KUTIPAN —

►

Home  »  News   »  
News

Studi: Ini Alasan Mengapa Makanan Tampak Lebih Lezat Ketika Kita Sedang Diet

[Foto: Shutterstock]
Selama beberapa dekade terakhir, pemahaman kita tentang rasa lapar dan nafsu makan telah meningkat pesat, namun penemuan terbaru ini bisa mengubah banyak hal. Sampai kini, ilmuwan tahu bahwa leptin—hormon yang dilepaskan oleh jaringan lemak—mampu mengurangi nafsu makan, sementara ghrelin—hormon yang dilepaskan oleh jaringan perut—membuat kita ingin makan lebih banyak. Hormon-hormon ini bekerja dengan mengaktifkan sejumlah neuron di hipotalamus otak—pusat kontrol energi tubuh.

Namun molekul yang baru ditemukan ini meningkatkan nafsu makan selama kita tidak makan, dan menurunkannya selama kita makan dengan lahap. Protein yang menarik neuron, yang diberi nama NPGL—tampaknya bertujuan mempertahankan massa tubuh pada waktu yang konstan, baik pada saat kita diet ataupun makan dengan bebas. Penemuan ini sangat menarik untuk dunia sains, tapi bukan berita bagus bagi mereka yang ingin langsing, atau sedang berusaha menurunkan berat badan.

Penemuan NPGL oleh Profesor Kazuyoshi Ukena dari Universitas Hiroshima (HU) menunjukkan bahwa mekanisme rasa lapar dan konsumsi energi bahkan lebih kompleks daripada yang kita sadari, dan NPGL memainkan peran sentral dalam proses yang selama ini kita kira telah kita pahami dengan baik.

◄

INFORMASI —
►

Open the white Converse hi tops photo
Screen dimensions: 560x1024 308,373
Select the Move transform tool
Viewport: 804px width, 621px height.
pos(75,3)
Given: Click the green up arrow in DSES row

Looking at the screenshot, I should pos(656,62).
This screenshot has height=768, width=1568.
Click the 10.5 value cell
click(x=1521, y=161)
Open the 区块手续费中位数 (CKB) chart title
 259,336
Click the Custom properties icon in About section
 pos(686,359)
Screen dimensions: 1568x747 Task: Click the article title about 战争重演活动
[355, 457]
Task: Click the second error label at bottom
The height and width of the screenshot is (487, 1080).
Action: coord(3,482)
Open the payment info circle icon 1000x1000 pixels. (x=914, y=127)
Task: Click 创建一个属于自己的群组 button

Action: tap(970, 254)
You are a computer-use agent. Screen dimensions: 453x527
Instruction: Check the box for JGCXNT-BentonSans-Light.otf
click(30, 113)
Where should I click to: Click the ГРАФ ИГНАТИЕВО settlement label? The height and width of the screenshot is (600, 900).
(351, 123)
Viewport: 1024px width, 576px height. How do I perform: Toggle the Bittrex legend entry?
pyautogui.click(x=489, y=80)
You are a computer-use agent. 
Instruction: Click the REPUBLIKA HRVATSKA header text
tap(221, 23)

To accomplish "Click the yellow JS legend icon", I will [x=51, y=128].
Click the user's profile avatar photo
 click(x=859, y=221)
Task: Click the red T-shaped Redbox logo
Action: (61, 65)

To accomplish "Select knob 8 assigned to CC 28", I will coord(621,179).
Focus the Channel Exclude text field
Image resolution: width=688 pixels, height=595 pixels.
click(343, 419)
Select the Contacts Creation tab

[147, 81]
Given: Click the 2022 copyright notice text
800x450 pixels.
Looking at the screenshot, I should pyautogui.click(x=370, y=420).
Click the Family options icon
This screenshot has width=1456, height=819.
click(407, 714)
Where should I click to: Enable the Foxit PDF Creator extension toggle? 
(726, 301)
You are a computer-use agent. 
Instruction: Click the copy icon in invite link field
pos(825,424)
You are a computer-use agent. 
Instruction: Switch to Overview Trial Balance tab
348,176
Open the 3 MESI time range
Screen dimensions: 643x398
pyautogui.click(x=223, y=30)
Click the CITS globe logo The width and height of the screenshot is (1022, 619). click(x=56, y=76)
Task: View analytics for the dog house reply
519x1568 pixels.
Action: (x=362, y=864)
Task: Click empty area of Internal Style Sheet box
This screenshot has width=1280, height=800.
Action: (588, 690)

◄

TUGAS A — Salin bagian kutipan tentang nafsu makan, antara "Namun molekul yang" dan "menurunkan berat badan.", termasuk kedua bagian itu.
TUGAS B —
Jawablah pertanyaan berikut berdasarkan kutipan tentang nafsu makan.
(i) Hormon apa yang dilepaskan oleh jaringan lemak?
(ii) Nama apa yang diberikan pada protein yang baru ditemukan itu?
(iii) Dari universitas mana Profesor Kazuyoshi Ukena berasal?

JAWABAN TERTULIS A —
Namun molekul yang baru ditemukan ini meningkatkan nafsu makan selama kita tidak makan, dan menurunkannya selama kita makan dengan lahap. Protein yang menarik neuron, yang diberi nama NPGL—tampaknya bertujuan mempertahankan massa tubuh pada waktu yang konstan, baik pada saat kita diet ataupun makan dengan bebas. Penemuan ini sangat menarik untuk dunia sains, tapi bukan berita bagus bagi mereka yang ingin langsing, atau sedang berusaha menurunkan berat badan.

JAWABAN TERTULIS B —
(i) Leptin.
(ii) NPGL.
(iii) Universitas Hiroshima (HU).